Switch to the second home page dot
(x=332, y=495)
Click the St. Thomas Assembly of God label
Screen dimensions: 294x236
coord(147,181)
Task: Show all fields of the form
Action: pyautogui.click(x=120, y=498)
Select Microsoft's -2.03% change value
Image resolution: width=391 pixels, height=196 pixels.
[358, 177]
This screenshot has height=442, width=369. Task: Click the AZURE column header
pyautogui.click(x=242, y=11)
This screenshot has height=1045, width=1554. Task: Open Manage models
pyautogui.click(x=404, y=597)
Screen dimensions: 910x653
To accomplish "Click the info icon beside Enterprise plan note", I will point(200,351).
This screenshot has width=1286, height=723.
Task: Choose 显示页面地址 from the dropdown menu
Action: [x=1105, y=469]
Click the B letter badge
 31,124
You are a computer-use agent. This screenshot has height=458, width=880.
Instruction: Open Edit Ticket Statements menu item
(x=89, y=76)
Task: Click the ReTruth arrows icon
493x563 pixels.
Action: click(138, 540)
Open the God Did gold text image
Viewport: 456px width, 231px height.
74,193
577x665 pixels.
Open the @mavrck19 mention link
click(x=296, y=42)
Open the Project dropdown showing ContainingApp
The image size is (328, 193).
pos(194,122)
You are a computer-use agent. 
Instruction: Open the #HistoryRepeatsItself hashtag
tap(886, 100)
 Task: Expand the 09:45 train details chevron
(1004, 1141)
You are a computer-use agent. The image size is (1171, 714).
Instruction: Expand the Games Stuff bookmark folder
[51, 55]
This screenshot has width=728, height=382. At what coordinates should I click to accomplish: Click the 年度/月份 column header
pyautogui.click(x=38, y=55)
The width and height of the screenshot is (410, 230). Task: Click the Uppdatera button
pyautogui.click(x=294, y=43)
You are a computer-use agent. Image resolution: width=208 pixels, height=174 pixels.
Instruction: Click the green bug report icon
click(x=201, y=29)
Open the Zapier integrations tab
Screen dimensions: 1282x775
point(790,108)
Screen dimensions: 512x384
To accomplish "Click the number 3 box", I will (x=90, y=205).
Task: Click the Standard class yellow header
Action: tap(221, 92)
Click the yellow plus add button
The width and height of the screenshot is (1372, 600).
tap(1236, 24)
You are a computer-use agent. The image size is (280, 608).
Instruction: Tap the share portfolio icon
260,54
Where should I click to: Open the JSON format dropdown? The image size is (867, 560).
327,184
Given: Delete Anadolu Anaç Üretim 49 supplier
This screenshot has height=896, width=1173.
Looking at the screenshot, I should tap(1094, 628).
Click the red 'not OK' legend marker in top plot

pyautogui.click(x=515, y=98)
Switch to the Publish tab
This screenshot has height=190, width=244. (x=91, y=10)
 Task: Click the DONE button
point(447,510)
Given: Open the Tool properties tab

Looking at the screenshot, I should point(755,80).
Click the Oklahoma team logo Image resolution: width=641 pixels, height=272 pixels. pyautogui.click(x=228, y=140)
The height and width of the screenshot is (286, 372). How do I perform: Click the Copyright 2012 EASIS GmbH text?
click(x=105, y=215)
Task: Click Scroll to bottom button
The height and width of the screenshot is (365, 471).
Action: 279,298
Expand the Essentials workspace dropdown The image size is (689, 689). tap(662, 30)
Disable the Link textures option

● ● ●

Would you reproduce all the entries exactly?

Switch to the second home page dot
(x=332, y=495)
Click the St. Thomas Assembly of God label
Screen dimensions: 294x236
coord(147,181)
Task: Show all fields of the form
Action: pyautogui.click(x=120, y=498)
Select Microsoft's -2.03% change value
Image resolution: width=391 pixels, height=196 pixels.
[358, 177]
This screenshot has height=442, width=369. Task: Click the AZURE column header
pyautogui.click(x=242, y=11)
This screenshot has height=1045, width=1554. Task: Open Manage models
pyautogui.click(x=404, y=597)
Screen dimensions: 910x653
To accomplish "Click the info icon beside Enterprise plan note", I will point(200,351).
This screenshot has width=1286, height=723.
Task: Choose 显示页面地址 from the dropdown menu
Action: [x=1105, y=469]
Click the B letter badge
 31,124
You are a computer-use agent. This screenshot has height=458, width=880.
Instruction: Open Edit Ticket Statements menu item
(x=89, y=76)
Task: Click the ReTruth arrows icon
493x563 pixels.
Action: click(138, 540)
Open the God Did gold text image
Viewport: 456px width, 231px height.
74,193
577x665 pixels.
Open the @mavrck19 mention link
click(x=296, y=42)
Open the Project dropdown showing ContainingApp
The image size is (328, 193).
pos(194,122)
You are a computer-use agent. 
Instruction: Open the #HistoryRepeatsItself hashtag
tap(886, 100)
 Task: Expand the 09:45 train details chevron
(1004, 1141)
You are a computer-use agent. The image size is (1171, 714).
Instruction: Expand the Games Stuff bookmark folder
[51, 55]
This screenshot has width=728, height=382. At what coordinates should I click to accomplish: Click the 年度/月份 column header
pyautogui.click(x=38, y=55)
The width and height of the screenshot is (410, 230). Task: Click the Uppdatera button
pyautogui.click(x=294, y=43)
You are a computer-use agent. Image resolution: width=208 pixels, height=174 pixels.
Instruction: Click the green bug report icon
click(x=201, y=29)
Open the Zapier integrations tab
Screen dimensions: 1282x775
point(790,108)
Screen dimensions: 512x384
To accomplish "Click the number 3 box", I will (x=90, y=205).
Task: Click the Standard class yellow header
Action: tap(221, 92)
Click the yellow plus add button
The width and height of the screenshot is (1372, 600).
tap(1236, 24)
You are a computer-use agent. The image size is (280, 608).
Instruction: Tap the share portfolio icon
260,54
Where should I click to: Open the JSON format dropdown? The image size is (867, 560).
327,184
Given: Delete Anadolu Anaç Üretim 49 supplier
This screenshot has height=896, width=1173.
Looking at the screenshot, I should tap(1094, 628).
Click the red 'not OK' legend marker in top plot

pyautogui.click(x=515, y=98)
Switch to the Publish tab
This screenshot has height=190, width=244. (x=91, y=10)
 Task: Click the DONE button
point(447,510)
Given: Open the Tool properties tab

Looking at the screenshot, I should point(755,80).
Click the Oklahoma team logo Image resolution: width=641 pixels, height=272 pixels. pyautogui.click(x=228, y=140)
The height and width of the screenshot is (286, 372). How do I perform: Click the Copyright 2012 EASIS GmbH text?
click(x=105, y=215)
Task: Click Scroll to bottom button
The height and width of the screenshot is (365, 471).
Action: 279,298
Expand the Essentials workspace dropdown The image size is (689, 689). tap(662, 30)
Disable the Link textures option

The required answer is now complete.